WASHINGTON FHC CTB — WASHINGTON -- The Supreme Court raised the possibility yesterday that it may create an entirely new constitutional right for people accused of crime.
In an unusual order, the court told lawyers in a Reston, Va., man's case to offer arguments on whether individuals have a right to be told promptly that criminal charges have been filed against them.
In the past, the court had ruled that the Constitution assures those accused of crimes that the government cannot wait long periods of time before starting a trial on those charges.
That right to a "speedy trial" comes under the Constitution's Sixth Amendment.
Yesterday, the justices said they were interested in the possibility that the same amendment also includes a right to quick disclosure of the fact that charges have been issued -- possibly creating a chance for those who may have committed "past crimes" to live in peace if the government makes no move to arrest them, or otherwise keeps them in the dark about accusations.
The court raised the new issue in telling lawyers to return for a new hearing in the case of 34-year-old Marc G. Doggett.

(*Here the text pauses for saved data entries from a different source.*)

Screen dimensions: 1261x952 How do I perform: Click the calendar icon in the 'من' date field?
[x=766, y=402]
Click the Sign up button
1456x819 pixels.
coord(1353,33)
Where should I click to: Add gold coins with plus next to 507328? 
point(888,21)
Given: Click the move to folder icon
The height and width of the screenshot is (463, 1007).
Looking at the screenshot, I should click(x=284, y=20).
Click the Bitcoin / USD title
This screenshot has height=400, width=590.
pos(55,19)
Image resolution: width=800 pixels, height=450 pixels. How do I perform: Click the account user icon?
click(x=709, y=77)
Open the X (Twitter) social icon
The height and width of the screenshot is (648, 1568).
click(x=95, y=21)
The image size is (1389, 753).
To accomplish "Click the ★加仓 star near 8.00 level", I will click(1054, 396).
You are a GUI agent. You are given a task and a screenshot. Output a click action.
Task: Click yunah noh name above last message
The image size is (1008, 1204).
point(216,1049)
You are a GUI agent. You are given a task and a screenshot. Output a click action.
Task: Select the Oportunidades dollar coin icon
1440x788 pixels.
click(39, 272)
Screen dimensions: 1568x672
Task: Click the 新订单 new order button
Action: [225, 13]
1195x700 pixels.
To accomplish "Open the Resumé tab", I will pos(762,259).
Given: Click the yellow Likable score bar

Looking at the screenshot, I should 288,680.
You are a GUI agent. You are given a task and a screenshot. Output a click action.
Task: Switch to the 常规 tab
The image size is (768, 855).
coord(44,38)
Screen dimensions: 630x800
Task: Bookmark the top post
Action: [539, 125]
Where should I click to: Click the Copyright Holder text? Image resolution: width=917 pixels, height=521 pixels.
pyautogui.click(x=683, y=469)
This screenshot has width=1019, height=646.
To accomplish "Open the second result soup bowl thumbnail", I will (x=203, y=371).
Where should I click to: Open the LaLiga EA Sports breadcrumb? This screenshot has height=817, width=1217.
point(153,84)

For eight years and seven months after he had been accused by a grand jury of illegally importing cocaine, Mr. Doggett was never told of the indictment. For two years, he lived in Colombia, teaching English.
He then lived a normal life in Reston for six years, his only violations
of law being three traffic tickets.
In 1988, however, his name turned up in a government computer check of credit bureaus seeking the whereabouts of fugitives. Mr. Doggett was arrested and learned for the first time of the charges against him. He pleaded guilty on condition he could appeal to challenge the long delay in government action. A federal appeals court rejected his challenge last year.
The Supreme Court held a hearing on the case in October. At that
time, the justices raised the possibility of a new reading of the Sixth Amendment.
Yesterday, the court ordered a new hearing next year in the case of Doggett vs. U.S. (No. 90-857), with lawyers to argue whether the amendment assures citizens a right to be "free from the fear of secret or unknown indictments for past crimes."
Other Supreme Court actions
* AIDS lawsuits. The justices agreed to decide whether the American Red Cross may be sued in state courts for supplying blood that is contaminated with the AIDS virus, if a patient gets the disease from a transfusion. The Red Cross insists it has a right under federal law to have only federal courts rule on lawsuits against it. Lower courts are split on the issue. American National Red Cross vs. S. G. (No. 91-594).
* Airline fares. The court agreed to rule on the power of states to require airlines to disclose in advertising the full price passengers will have to pay. A federal court ruled that states have no power to use their laws against deceptive ads against airlines, blocking a nationwide attempt by state officials to force airlines to show in their ads the full price of a ticket, including any surcharges. The outcome of the case will affect Maryland and at least 33 other states. Morales vs. Trans World Airlines (No. 90-1604).
* Taxes on pensions. The court said it would settle a conflict among lower courts over the right of military retirees to equal treatment under state income tax laws. The issue, in a Kansas case, is whether pensions for former military personnel must be exempted from state taxes, if pensions for other former public employees are not taxed. The impact on Maryland taxes is unclear, since the state taxes all pensions the same, except for a special break for retired enlisted men and women, who get an exemption on their first $2,000 of retirement benefits. Barker vs. Kansas (No. 91-611).